Healing Health Literacy at Two Urban Low-Income Clinics
2017 Grant Recipient
Limited health literacy is a modifiable barrier to high quality care. Marquette University PA Program, the 2017 Kathy J. Pedersen Grant to Promote Equitable Care recipient, implemented and evaluated the health literacy curriculum “HEAL” at two urban clinics serving low-income adults in Milwaukee, Wisconsin. PA faculty provided instruction and counseling on how to communicate about symptoms, diagnoses and treatment; how to interpret medical terminology and forms; and when to seek care at an emergency room. Forty course participants demonstrated gains in confidence of topic knowledge, although results were not statistically significant. However, all participants reported a high degree of satisfaction; and changes in health behaviors were observed. The project also impacted Marquette PA students and the medical staff at both clinics, more than 150 individuals, by increasing their awareness and providing training on how to address low health literacy among their patients. The grantees presented this initiative at the Wisconsin Academy of PAs conference, several additional events, and the Metropolitan University Journal.
Read more about their efforts here and check out their dissemination efforts here.
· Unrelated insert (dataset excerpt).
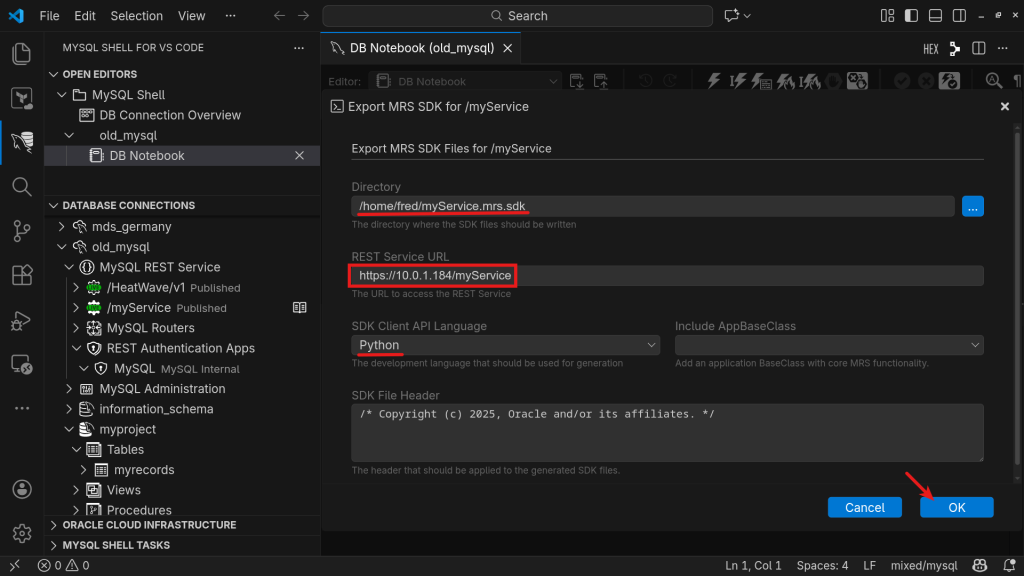
Task: Toggle the primary side bar layout button
Action: pos(909,16)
Texting for Mental Health: A Case Management Approach
2016 Grant Recipient
Cynthia Bunde, MPAS, PA-C, of the Pocatello Free Clinic was the inaugural grantee. Her unique pilot program, Texting for Mental Health: A Case Management Approach, used texting as the foundation of case management for uninsured patients with mental health diagnoses. The PA-led program also utilized interdisciplinary partnerships including physician assistant, pharmacy, and social work students to deliver services in an underserved setting. Participants completed questionnaires regarding mood rating and perceived ability to manage their condition prior to and after completing a 12-week intervention. No-show rate was also evaluated. For all three indicators, participants showed a statistically significant improvement in factors related to mental health.